Yo supe lo que acabo de relatar por un pariente mío, el tío John Dospasos, hombre de mediana edad, que pasó por esa experiencia de fornicio obligatorio y me contó, entre benevolente, compasivo y complacido:

—Sobrino preferido mío, además de por su vehículo, reconocí a una de ellas por un tatuaje que lleva en su muñeca: un gracioso diablillo. Se llama Laura y tiene junto con sus amigas Liz y Helen, una modesta, pequeña panadería en mi barrio. No las denuncié. Soy viudo como ellas. Todos sabemos lo que es la necesidad, y esas pobrecillas y apasionadas mujeres, tienen mucha necesidad, y no lo ocultan como hacen otras que frecuentan iglesias y otros santos lugares de culto. Sigo, de vez en cuando, permitiendo que vuelvan a secuestrarme. Hemos llegado a un punto de confianza tal, que en esos encuentros, nos tomamos una botella de whisky y unos canapés muy ricos que preparan ellas, mientras contamos anécdotas divertidas y chistes subidos de tono.

Hay muchas maneras de ser buena persona, y mi tío John me mostró una de ellas: Dar buenos consejos:

—Querido sobrino mío predilecto: “No juzgues, y no te juzgarán”, leí en una de las Santas Biblias que colecciona tu abuela Sara.

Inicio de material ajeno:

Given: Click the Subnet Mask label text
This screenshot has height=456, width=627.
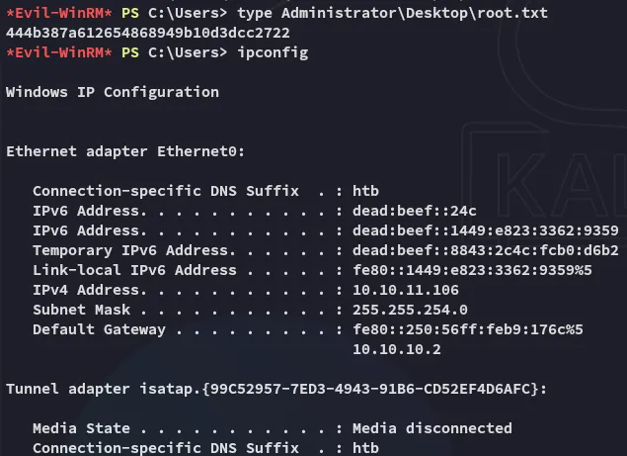Looking at the screenshot, I should 78,310.
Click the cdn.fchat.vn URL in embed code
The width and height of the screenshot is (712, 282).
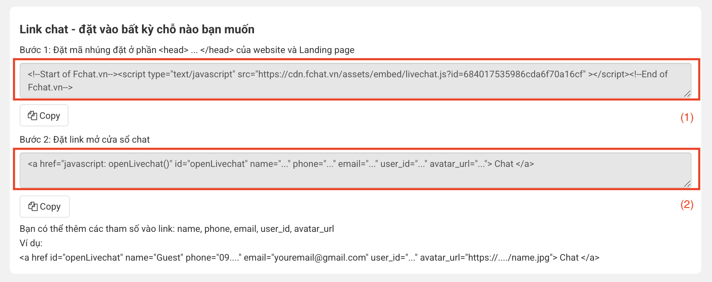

Ciertamente mi abuela Sara colecciona, además del más santo de todos los libros, también dentaduras de muertos para que no se sienta sola la dentadura de su marido, mi abuelo Samuel, al que solo llegué a conocer en retrato, y que era tan barbudo que de su cara solo se le ve un ojo, pues el otro lo guiña con mucha gracia.  Mi abuela Sara, amo tanto a mi abuelo Samuel, que lo hizo embalsamar como a los faraones y, para que no se aburriese colocó dentro de su ataúd todas sus herramientas de albañil, profesión que mi abuelo Samuel ejerció en vida con admirable arte. Y él, en reconocimiento por la demostración de cariño por parte de ella, cuando mi abuela Susan necesita una reparación de albañilería solo tiene que ir a su nicho y decirle:

—Samuel, necesito que alicates el cuarto de baño con colores más alegres, y cambies el viejo y roto inodoro por uno más moderno que te dejaré preparado, lo mismo que los azulejos multicolores.

Y mi abuelo Samuel, mientras todos dormimos, realiza el trabajo que su mujer le ha pedido. Posiblemente, lo que hace de noche podría hacerlo en pleno día, pero no quiere asustar, pues la gran mayoría de los embalsamados quedan con un aspecto que asusta y él es tan considerado, que no quiere asustar a nadie y mucho menos a su amada familia.

Por lo demás nosotros somos una familia muy normalita. Pagamos impuestos, respetamos los diez mandamientos y nunca sumamos más de cinco pecados por semana. Ya ven que moderados somos, ni siquiera salimos a un pecado por día. Pocas familias habrá, especialmente en el Bronx, menos pecadora que la nuestra.